Many studies have concluded that using 2D shape parameters, obtained from projected particle images, to estimate 3D shape properties is inherently limited, as capturing the full complexity of a 3D shape by a 2D particle image, or even a set of 2D images, cannot adequately represent all dimensions (Alshibli et al., 2015; Bouzeboudja et al., 2022; Fonseca et al., 2012; Hu et al., 2023; Jia and Garboczi, 2016; C.H. Lee et al., 2022; Li Lianghui et al., 2023; Li Linzhu et al., 2023; Li and Iskander, 2021; Maroof et al., 2020; Su et al., 2019; Sun et al., 2014; Zheng et al., 2021). The 2D shape analysis captures only the planar geometry attributes of a particle, thereby missing critical information about its 3D geometry. Additionally, 2D descriptions are dependent on viewpoint, which can compromise the reliability of shape characterization.

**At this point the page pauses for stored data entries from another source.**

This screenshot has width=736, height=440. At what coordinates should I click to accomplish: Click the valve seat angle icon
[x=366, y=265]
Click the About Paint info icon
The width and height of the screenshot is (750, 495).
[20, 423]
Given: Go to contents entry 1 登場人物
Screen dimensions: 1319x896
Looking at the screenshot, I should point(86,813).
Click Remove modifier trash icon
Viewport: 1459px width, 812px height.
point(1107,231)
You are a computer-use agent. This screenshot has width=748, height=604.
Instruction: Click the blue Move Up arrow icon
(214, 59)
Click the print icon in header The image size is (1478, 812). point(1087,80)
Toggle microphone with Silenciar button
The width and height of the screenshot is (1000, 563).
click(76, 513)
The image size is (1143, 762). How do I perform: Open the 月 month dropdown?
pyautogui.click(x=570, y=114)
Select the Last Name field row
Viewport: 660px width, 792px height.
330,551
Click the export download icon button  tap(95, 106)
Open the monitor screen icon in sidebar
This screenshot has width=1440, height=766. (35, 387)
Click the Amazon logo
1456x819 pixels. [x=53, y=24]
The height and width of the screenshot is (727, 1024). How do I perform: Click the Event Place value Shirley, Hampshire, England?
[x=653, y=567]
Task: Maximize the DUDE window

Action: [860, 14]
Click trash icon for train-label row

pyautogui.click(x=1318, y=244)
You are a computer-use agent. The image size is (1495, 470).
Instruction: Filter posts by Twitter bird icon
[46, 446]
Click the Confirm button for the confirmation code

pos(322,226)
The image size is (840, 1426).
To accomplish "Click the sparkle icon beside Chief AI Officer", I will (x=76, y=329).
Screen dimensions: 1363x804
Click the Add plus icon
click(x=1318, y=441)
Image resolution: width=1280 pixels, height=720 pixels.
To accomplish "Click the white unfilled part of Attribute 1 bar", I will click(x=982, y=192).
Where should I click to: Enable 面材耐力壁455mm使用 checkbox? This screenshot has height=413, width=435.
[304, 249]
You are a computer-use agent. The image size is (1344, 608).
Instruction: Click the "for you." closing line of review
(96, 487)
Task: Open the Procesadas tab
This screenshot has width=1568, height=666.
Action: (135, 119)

Nevertheless, many other studies have demonstrated the significant potential of using 2D particle images to estimate 3D shapes, often reporting a strong correlation between 3D and 2D shape analysis results. This suggests that the relationship between 3D and 2D geometry measures could be leveraged in a 2D-to-3D approach, indicating a viable pathway for reasonably deriving 3D shape properties from 2D data (Cavarretta et al., 2009; Cepuritis et al., 2017; Han et al., 2023; Kaviani-Hamedani et al., 2024; Krawczykowski et al., 2022; Kutay et al., 2011; Lu et al., 2022; Masad et al., 2005; Ozturk and Rashidzade, 2020; Sandeep et al., 2023; Suh et al., 2017; Xie et al., 2020; Zhao et al., 2021; Zheng et al., 2019).
The granular materials research community has developed a diverse array of shape descriptors (Alshibli et al., 2015; Chandan et al., 2004; Fang et al., 2022; Hu et al., 2023; Kong and Fonseca, 2018; S.J. Lee et al., 2022; Su et al., 2020a; Sun et al., 2014; Xiao et al., 2020). The large number of currently available descriptors can be overwhelming and can even lead to confusion (Cavarretta et al., 2009; Maroof et al., 2020). As a result, the correlation between 3D and 2D shape measures, whether strong or weak, often hinges on the specific shape descriptors selected from the available array. For instance, Ozturk and Rashidzade (2020) noted a good correlation between 3D sphericity and 2D circularity measures they selected for their study. However, they found no significant correlation with the form factors, demonstrating that the effectiveness of using 2D data to estimate 3D shapes varies depending on the descriptor employed.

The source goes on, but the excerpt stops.